Chase smiled and shook his head. “I just needed a minute,” he said. “Quiet.”
It took me a moment to realize that Chase wasn’t talking about the kind of quiet you heard with your ears. The rest of the pack couldn’t sense one another as strongly as I could sense them, being alpha—but I remembered what it was like to have the whisper of a pack constantly pulling at the edges of your mind. For Chase, who spent so much of his time at the edges of our territory, the noise level here was probably deafening.

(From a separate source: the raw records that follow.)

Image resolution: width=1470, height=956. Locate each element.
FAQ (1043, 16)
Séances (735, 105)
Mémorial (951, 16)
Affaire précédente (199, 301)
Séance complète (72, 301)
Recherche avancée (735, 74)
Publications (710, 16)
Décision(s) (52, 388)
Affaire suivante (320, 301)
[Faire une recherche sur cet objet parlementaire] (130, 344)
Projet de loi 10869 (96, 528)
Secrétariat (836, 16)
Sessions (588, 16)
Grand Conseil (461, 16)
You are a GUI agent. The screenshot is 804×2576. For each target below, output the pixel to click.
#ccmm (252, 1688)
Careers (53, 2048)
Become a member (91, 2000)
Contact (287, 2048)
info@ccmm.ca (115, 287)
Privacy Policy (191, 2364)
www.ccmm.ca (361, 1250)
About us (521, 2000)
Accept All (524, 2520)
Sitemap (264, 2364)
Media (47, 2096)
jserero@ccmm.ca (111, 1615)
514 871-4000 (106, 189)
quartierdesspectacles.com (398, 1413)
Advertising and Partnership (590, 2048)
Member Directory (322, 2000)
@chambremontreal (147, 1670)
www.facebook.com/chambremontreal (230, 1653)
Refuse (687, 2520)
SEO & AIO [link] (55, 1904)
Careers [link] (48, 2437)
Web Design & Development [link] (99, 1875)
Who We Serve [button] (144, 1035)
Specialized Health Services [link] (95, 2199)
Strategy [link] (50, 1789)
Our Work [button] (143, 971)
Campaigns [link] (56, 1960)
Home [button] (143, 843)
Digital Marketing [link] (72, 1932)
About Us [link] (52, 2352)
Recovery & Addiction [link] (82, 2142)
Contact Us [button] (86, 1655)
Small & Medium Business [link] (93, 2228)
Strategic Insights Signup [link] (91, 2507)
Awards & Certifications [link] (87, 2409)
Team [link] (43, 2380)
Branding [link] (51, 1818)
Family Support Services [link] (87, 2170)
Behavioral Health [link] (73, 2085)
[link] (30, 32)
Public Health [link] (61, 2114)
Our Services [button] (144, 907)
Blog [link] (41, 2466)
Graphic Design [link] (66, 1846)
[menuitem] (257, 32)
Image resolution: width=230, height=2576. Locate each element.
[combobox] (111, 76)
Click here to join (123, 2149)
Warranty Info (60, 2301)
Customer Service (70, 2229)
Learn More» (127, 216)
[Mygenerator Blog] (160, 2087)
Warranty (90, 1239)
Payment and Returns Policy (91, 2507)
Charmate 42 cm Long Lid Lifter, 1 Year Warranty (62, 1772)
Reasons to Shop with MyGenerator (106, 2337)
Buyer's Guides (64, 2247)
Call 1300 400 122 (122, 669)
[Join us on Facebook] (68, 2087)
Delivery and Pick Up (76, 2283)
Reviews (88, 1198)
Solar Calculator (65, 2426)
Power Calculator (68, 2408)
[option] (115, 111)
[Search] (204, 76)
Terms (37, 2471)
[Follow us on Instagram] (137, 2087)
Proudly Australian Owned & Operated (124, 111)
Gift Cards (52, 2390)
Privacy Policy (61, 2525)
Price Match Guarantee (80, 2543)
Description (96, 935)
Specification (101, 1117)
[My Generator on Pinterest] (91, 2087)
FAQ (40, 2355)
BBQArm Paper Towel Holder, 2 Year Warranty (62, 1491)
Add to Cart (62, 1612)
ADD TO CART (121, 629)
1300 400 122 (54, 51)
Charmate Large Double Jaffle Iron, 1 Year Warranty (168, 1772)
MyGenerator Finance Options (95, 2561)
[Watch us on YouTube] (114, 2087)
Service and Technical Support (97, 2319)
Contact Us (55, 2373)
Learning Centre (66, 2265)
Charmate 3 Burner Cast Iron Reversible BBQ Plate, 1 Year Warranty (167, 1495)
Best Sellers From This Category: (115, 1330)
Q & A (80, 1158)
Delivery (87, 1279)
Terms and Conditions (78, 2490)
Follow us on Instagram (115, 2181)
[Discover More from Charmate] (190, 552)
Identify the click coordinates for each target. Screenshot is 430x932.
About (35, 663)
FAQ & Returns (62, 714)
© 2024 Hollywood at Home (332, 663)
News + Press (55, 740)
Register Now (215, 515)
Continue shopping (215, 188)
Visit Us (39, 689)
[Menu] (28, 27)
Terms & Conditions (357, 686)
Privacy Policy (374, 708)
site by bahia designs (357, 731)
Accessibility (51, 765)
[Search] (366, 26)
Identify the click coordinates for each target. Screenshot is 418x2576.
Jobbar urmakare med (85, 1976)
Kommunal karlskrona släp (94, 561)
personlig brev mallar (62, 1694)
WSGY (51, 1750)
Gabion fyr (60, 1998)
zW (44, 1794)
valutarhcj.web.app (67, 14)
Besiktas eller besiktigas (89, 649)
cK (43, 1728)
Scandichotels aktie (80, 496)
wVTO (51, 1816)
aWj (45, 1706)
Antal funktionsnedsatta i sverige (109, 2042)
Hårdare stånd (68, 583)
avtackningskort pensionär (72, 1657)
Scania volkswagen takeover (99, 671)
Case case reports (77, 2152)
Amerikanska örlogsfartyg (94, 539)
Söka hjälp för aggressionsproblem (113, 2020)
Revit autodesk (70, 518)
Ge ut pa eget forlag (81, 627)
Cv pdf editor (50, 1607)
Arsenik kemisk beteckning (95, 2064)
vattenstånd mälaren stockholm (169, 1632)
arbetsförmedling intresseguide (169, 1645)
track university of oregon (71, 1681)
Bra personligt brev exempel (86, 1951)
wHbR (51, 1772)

“Quiet, huh?” I said, trying to remember what that was like.
Chase reached up to take my hand and nodded, rubbing his thumb back and forth over the surface of my palm. Without meaning to, I saw a flash of his thoughts, saw that he could have shielded his mind against the others but had chosen not to, because that would have meant closing me out, too.
I settled down on the ground next to him, matching his silence with my own. With Devon and Lake and even Maddy, I was always talking, joking, arguing, laughing, but with Chase, I didn’t have to say anything, didn’t even have to think it.
Given everything I had to think about—Callum’s cryptic gift, Casey’s arrival, the feeling that my dream the night before hadn’t been just a dream—there was something calming about sitting there, just the two of us.
Right up until it wasn’t.
For someone with the size and build of an NFL linebacker, Devon was impressively light-footed, and he appeared above us without any forewarning, oblivious to—or possibly ignoring—the implication that if he’d arrived a few minutes later, he might have interrupted something else.
“Who’s ready for some food?” he asked, all smiles. “Dare I hope Ali is making her scrumptious cranberry sauce of awesomeness?”
I was on the verge of answering, but Chase beat me to it. “I could eat,” he said simply.
I rolled my eyes. Chase was a werewolf, and he was a boy. He could always eat.
“It’s Thanksgiving,” Chase said in his own defense. “I’ve heard that food is kind of a tradition.”
A flash of something passed between us, and I knew that Thanksgiving really was something Chase had heard about but never experienced—at least not in a way he cared to remember.
I added that to the list of things I knew about the boy independent of the wolf. From what I’d already gathered about Chase’s human life, being attacked by a rabid werewolf and waking up in a cage in Callum’s basement was pretty much the best thing ever to happen to him. My own childhood hadn’t exactly been sunshine and rainbows, but I didn’t push the issue—not with Devon standing right there, looking at the two of us and processing just how close my body was to Chase’s.
The two of them were remarkably chill for werewolves. They didn’t play mind games with each other, and they never made me feel like property—but there was still only one of me and two of them, one of whom had been my best friend forever, and the other of whom made my heart beat faster, just by touching my hand.
Awk-ward.
“So,” I said, climbing to my feet and changing the subject ASAP, “I had a dream last night that someone tried to burn me alive, and I’m not entirely sure it was just a dream.”